I used Stonewall Kitchen’s bada bing cherries – guys, you must. They’re so good. Forget the maraschino cherry thing. The bada bings is what’s up, especially for this cocktail. They’re in cherry juice, which you’ll use for this recipe, and it’s just got so much flavor (I’m already working on another recipe to use these cherries for, I love them SO much.)
And then, of course as I’m making these cocktails and cheersing my hubby, Harper wanted one. I smashed up some cherries for her with some sparkling water (randomly her favorite thing in the world) and then we walked up the street in our diaper (and sunscreen) drinking our mocktail.
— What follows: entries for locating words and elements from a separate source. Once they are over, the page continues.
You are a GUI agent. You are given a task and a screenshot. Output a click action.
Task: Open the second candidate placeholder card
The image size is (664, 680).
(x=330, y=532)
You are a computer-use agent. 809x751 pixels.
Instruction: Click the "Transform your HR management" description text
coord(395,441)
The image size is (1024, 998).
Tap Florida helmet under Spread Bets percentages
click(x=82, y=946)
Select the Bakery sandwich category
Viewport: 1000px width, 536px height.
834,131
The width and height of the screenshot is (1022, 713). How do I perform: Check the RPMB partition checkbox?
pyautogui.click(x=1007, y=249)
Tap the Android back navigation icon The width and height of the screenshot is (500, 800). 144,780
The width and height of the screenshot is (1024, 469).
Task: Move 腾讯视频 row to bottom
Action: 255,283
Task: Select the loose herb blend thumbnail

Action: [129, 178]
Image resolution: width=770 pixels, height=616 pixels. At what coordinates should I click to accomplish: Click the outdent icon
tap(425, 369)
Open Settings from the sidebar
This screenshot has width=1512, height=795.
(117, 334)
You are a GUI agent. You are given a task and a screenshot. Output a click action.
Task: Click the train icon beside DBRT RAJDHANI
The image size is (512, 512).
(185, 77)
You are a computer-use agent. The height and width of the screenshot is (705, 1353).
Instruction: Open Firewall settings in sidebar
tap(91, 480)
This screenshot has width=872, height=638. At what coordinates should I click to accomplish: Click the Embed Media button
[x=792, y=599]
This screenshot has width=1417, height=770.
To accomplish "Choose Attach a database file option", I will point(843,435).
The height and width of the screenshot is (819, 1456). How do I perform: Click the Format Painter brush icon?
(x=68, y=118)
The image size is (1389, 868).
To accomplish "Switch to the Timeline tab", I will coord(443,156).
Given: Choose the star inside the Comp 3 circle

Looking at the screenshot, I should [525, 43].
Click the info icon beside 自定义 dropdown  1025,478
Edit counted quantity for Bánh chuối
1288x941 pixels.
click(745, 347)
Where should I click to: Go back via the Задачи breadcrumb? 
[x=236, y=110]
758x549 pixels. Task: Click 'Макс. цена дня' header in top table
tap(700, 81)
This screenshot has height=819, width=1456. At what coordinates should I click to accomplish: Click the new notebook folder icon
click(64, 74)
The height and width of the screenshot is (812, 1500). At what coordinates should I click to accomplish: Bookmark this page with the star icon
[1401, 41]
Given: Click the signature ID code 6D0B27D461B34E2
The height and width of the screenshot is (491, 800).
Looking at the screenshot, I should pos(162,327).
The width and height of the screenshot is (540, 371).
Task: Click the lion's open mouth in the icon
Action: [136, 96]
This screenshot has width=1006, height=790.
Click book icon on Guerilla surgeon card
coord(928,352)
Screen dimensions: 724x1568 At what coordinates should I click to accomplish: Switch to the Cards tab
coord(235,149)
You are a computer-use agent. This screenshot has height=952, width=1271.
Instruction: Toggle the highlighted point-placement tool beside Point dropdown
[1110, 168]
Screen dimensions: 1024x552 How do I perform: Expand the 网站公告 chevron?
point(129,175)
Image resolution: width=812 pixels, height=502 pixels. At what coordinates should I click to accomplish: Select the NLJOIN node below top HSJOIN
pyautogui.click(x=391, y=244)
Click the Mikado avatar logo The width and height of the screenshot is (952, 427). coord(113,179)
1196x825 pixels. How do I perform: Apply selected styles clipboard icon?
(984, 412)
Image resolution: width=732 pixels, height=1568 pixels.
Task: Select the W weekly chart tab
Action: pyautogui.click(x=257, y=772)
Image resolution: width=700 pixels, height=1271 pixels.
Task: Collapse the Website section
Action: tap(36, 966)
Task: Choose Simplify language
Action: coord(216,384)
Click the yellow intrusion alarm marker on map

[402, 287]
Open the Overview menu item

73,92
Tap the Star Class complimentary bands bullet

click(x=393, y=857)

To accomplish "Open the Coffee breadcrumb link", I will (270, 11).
The pure joy though.
Let me know if you make one of these cocktails – so refreshing in this heat!
Bourbon & Cherry Mule Cocktail
- 10 cherries in juice
- 2 tbsp cherry juice
- 2-4 oz bourbon or whiskey
- 12 oz ginger beer
- cherries, crystalized ginger, for garnish
- Remove stems from cherries divide cherries in 2 glasses or jars; muddle cherries.
- Add 1 tbsp of cherry juice to each glass; top with 1-2 ounces of bourbon per glass.
- Top with ginger beer and ice; stir to combine.
- Garnish with cherries and crystallized ginger, if desired.